§ **Work to be completed**: Beneath this task is a listing; tally its lines that contain "logo" and give only the total.

§ **Input data**:

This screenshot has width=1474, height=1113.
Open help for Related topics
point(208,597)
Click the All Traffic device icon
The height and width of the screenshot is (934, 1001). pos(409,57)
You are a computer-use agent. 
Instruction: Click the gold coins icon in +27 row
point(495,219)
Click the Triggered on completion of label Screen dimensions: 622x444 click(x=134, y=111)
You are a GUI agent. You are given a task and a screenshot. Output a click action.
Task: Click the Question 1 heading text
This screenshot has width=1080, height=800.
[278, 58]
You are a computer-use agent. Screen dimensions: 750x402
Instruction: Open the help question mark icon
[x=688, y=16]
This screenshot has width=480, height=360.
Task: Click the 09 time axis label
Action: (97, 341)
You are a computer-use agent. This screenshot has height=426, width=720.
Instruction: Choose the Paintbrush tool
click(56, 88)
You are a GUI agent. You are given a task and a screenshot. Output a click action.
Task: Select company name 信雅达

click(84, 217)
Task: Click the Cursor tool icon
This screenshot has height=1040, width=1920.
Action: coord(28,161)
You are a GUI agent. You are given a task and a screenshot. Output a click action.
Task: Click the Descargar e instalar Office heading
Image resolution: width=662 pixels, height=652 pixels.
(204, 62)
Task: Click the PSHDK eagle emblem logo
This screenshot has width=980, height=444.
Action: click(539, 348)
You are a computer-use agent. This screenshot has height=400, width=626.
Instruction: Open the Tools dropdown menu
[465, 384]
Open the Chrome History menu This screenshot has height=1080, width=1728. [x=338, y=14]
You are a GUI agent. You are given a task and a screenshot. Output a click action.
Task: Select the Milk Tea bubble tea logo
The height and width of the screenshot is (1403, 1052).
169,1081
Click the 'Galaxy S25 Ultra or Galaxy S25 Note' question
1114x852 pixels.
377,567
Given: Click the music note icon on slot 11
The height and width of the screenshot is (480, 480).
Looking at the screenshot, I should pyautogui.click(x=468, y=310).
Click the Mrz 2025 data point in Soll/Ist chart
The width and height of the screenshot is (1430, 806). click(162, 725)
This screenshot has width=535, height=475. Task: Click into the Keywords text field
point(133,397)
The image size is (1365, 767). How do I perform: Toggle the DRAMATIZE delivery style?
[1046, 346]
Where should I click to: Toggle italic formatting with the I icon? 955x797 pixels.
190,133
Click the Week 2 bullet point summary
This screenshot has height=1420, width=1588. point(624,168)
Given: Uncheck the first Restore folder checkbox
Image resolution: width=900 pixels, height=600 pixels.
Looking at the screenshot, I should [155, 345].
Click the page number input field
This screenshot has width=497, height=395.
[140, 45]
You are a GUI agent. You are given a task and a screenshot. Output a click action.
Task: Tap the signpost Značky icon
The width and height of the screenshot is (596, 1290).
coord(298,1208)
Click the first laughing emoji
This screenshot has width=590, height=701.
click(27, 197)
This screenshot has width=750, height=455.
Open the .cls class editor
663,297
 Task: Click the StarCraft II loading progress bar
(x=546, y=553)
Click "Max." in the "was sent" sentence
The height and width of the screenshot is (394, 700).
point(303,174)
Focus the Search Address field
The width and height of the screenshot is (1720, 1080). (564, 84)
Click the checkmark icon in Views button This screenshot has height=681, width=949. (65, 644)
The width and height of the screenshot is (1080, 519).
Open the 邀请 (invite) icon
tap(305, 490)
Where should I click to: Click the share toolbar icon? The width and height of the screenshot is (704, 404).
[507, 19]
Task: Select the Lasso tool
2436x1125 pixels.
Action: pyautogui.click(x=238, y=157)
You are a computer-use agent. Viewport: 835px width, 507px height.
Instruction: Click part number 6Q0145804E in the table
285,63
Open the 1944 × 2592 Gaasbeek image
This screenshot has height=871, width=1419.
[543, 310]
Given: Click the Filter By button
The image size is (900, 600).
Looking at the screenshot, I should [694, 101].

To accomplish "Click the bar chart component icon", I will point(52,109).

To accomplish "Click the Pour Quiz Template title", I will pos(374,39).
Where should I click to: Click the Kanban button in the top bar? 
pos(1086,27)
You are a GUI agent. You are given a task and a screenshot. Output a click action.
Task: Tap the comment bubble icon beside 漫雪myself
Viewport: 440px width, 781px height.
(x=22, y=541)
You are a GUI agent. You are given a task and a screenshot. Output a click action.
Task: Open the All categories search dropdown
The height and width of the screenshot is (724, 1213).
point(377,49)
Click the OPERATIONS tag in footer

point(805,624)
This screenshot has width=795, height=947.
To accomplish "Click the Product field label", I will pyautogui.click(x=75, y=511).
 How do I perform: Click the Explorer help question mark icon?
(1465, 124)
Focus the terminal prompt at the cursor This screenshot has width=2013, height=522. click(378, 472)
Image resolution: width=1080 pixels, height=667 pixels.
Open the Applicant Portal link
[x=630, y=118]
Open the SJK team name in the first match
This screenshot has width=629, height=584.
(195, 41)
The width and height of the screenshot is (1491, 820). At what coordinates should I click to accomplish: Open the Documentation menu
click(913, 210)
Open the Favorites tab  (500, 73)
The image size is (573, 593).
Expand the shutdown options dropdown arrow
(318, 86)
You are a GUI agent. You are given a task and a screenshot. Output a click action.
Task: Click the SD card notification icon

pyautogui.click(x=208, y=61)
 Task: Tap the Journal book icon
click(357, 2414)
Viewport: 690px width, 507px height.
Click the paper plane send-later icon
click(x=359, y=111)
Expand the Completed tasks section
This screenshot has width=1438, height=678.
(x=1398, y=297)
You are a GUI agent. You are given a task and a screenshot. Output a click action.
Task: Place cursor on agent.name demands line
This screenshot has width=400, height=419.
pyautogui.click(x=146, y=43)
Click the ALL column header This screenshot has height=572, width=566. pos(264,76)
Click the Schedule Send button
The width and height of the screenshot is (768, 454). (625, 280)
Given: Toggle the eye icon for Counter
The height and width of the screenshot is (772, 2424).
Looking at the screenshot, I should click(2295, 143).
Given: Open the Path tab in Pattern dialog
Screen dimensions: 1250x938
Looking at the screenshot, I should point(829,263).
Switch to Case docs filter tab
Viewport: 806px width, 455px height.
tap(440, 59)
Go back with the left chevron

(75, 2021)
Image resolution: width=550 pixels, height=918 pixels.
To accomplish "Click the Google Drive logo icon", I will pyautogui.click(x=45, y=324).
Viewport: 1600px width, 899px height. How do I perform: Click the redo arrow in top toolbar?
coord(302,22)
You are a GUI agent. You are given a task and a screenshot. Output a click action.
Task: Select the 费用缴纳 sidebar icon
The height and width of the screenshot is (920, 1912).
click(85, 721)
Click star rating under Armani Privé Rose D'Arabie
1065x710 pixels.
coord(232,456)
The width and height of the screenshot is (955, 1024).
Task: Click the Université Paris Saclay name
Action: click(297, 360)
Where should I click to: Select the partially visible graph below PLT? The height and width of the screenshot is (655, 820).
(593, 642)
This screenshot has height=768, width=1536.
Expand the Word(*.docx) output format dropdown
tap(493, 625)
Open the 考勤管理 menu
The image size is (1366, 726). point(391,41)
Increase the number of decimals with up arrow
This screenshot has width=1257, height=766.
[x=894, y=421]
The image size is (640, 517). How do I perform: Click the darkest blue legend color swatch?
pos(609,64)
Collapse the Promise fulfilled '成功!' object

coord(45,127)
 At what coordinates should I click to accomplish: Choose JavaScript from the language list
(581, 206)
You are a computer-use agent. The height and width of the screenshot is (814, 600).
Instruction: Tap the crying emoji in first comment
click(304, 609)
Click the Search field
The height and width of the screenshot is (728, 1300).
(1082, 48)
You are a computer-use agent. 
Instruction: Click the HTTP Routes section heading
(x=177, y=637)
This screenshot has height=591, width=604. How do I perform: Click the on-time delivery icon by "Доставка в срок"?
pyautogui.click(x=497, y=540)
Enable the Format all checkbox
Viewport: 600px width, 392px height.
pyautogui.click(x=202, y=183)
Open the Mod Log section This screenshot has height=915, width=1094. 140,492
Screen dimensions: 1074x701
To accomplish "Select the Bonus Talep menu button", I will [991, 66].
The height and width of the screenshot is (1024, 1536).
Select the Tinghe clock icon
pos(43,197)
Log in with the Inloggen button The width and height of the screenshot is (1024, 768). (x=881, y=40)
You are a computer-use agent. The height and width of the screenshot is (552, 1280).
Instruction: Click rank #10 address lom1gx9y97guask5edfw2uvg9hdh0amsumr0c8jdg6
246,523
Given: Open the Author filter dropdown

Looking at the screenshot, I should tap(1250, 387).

§ **Solution for this exercise**: 3